(ABOUT THIS TASK) Reproduce the entries that follow precisely, setting aside any images.

Collected data entries:
=== Begin Enclosure ===

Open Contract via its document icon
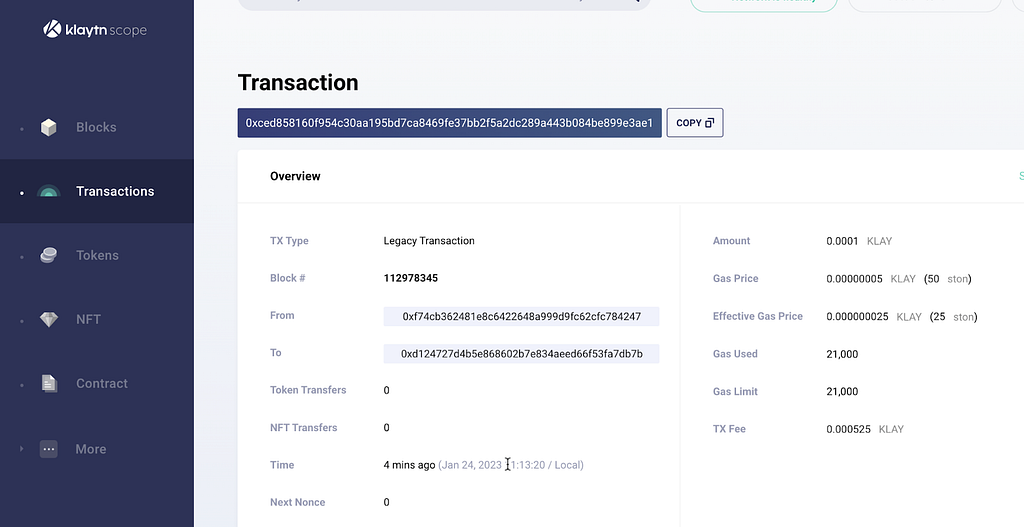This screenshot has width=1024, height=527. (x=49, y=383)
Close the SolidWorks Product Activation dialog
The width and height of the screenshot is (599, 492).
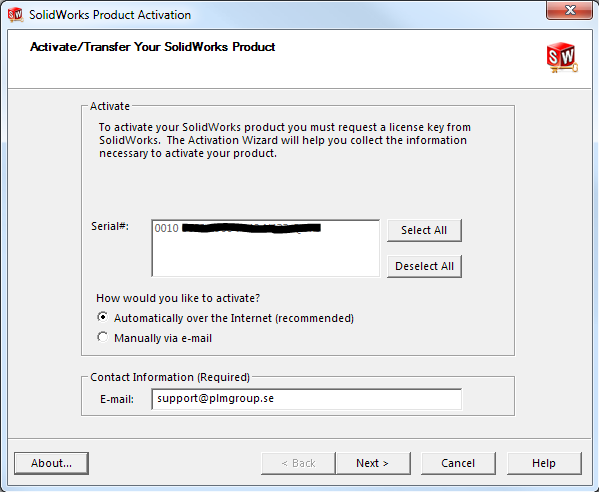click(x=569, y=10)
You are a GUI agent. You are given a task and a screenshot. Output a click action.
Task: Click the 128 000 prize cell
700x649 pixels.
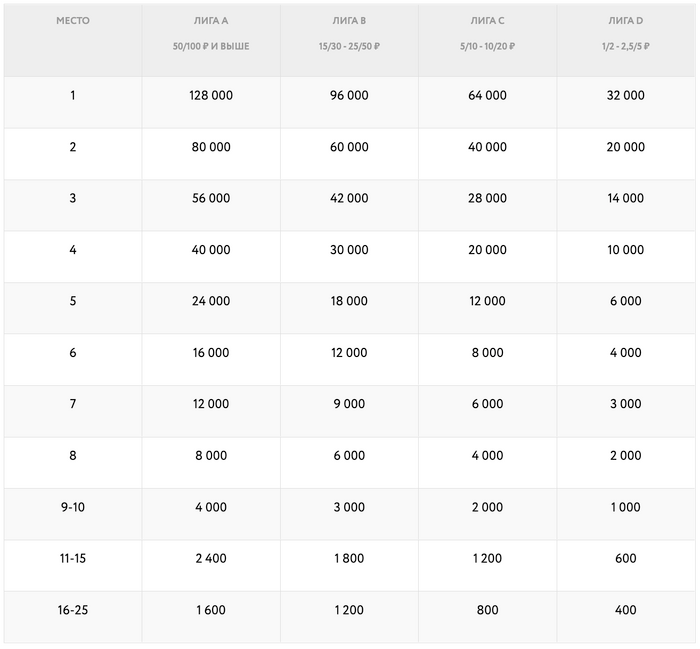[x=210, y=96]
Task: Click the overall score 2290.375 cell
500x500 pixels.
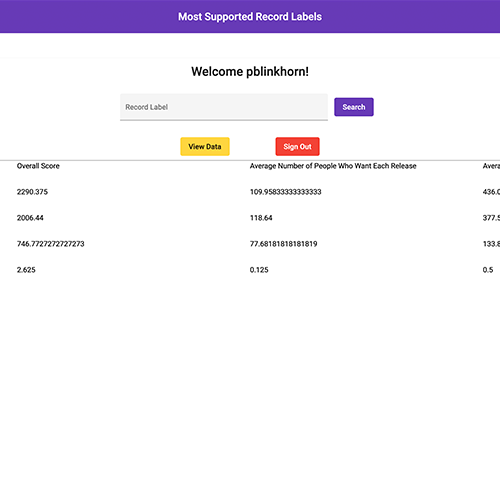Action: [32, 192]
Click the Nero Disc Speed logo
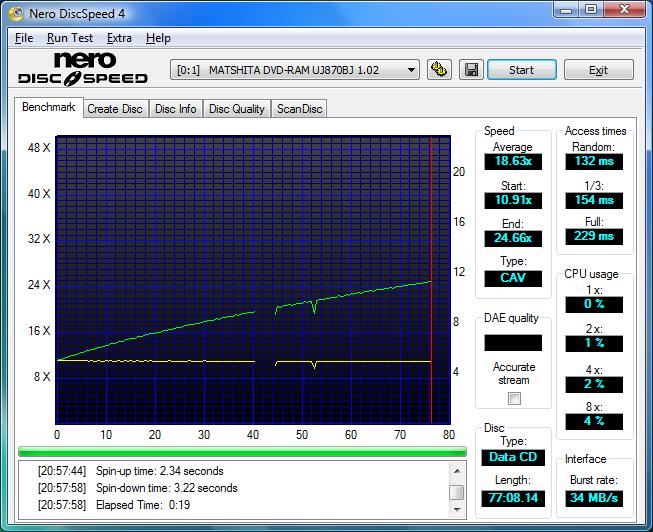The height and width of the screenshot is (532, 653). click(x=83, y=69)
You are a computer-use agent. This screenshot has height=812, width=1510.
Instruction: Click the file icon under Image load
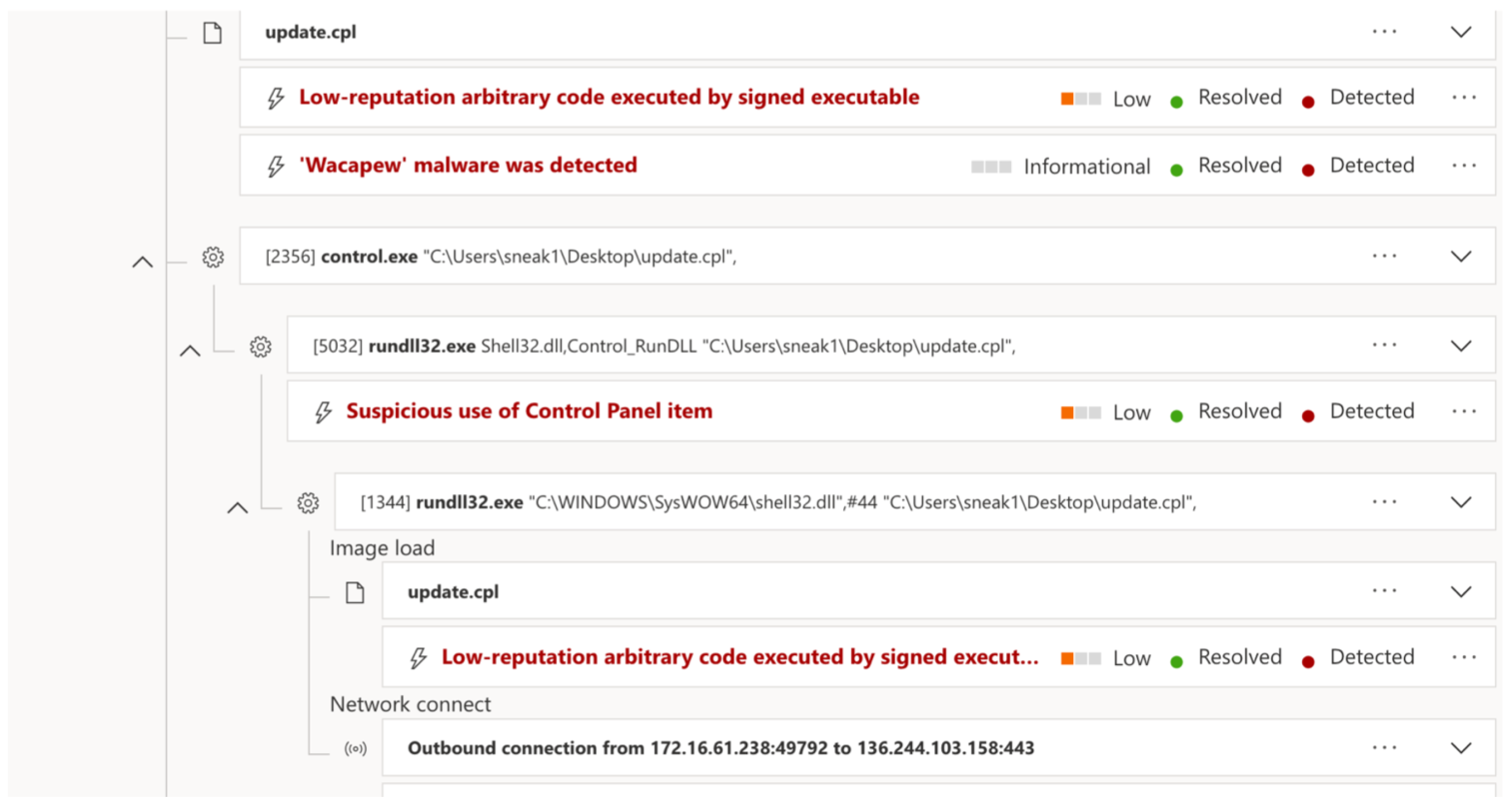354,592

=== End Enclosure ===

(ANSWER TO THE PROBLEM)
Open Contract via its document icon
This screenshot has width=1024, height=527. (x=49, y=383)
Close the SolidWorks Product Activation dialog
The width and height of the screenshot is (599, 492).
click(x=569, y=10)
You are a GUI agent. You are given a task and a screenshot. Output a click action.
Task: Click the 128 000 prize cell
700x649 pixels.
[x=210, y=96]
Task: Click the overall score 2290.375 cell
500x500 pixels.
Action: [32, 192]
Click the Nero Disc Speed logo
The height and width of the screenshot is (532, 653). click(x=83, y=69)
You are a computer-use agent. This screenshot has height=812, width=1510.
Instruction: Click the file icon under Image load
354,592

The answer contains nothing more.